### Task details
Set down, exactly as they stand, the lines from the one containing "Where should I" through the last line of the records below, leaving every picture out.

===== Data for review

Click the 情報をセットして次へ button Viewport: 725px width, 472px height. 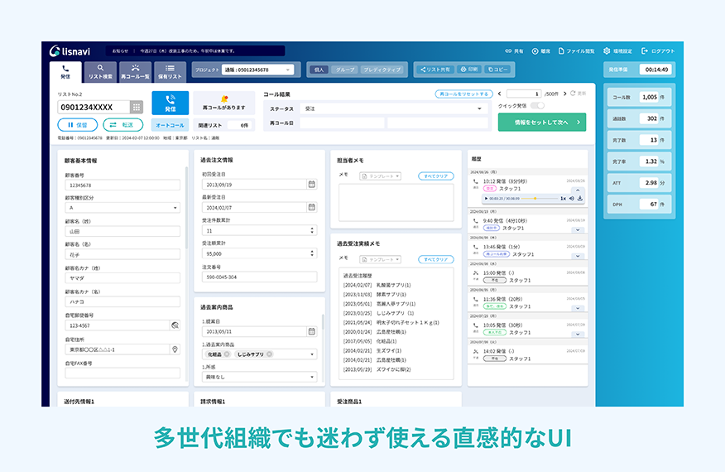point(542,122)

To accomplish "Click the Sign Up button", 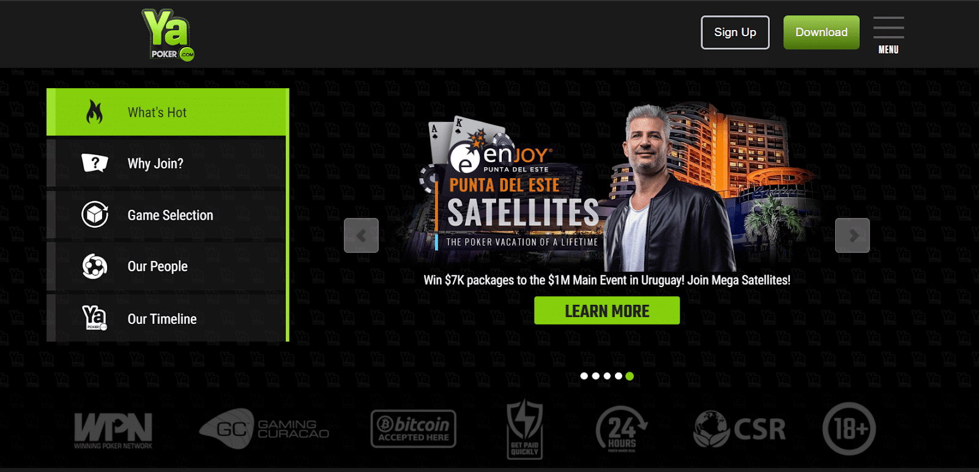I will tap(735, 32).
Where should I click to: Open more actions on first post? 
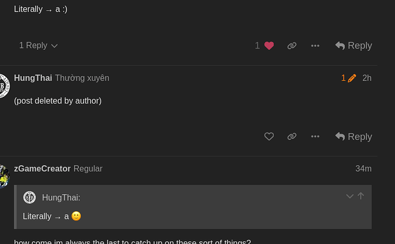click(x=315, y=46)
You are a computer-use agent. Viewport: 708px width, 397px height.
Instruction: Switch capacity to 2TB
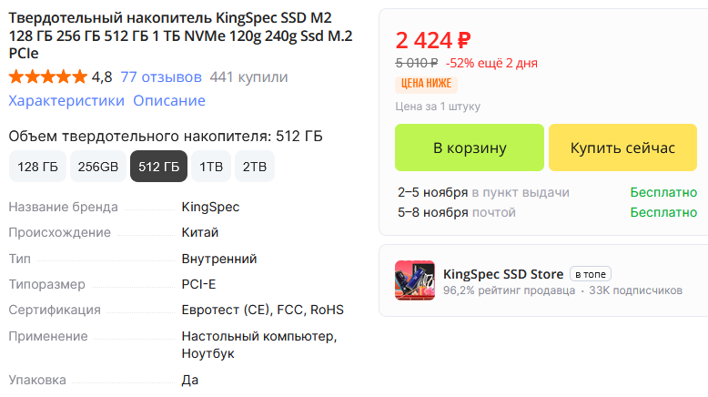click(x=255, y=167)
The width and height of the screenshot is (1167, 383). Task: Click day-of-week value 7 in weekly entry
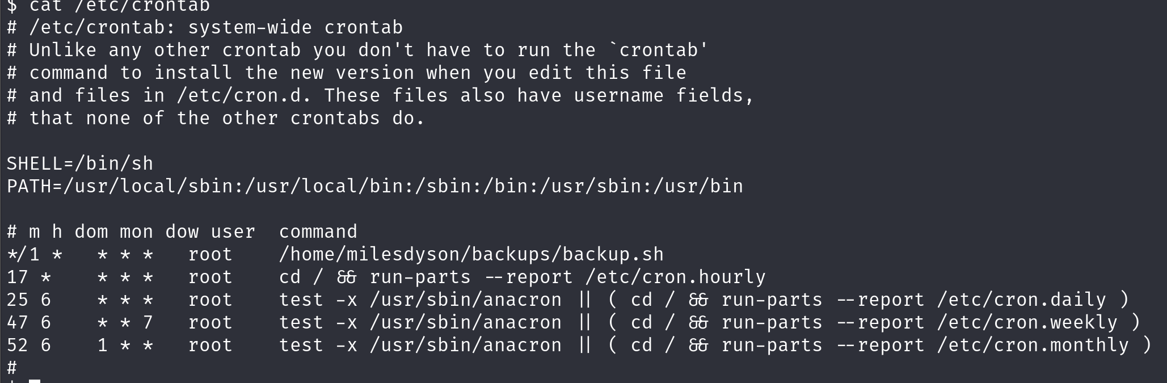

==========

### Solution to this problem
Where should I click to: Open more actions on first post? 
click(x=315, y=46)
You are a computer-use agent. Viewport: 708px width, 397px height.
Instruction: Switch capacity to 2TB
click(x=255, y=167)
The width and height of the screenshot is (1167, 383). Task: Click day-of-week value 7 in weekly entry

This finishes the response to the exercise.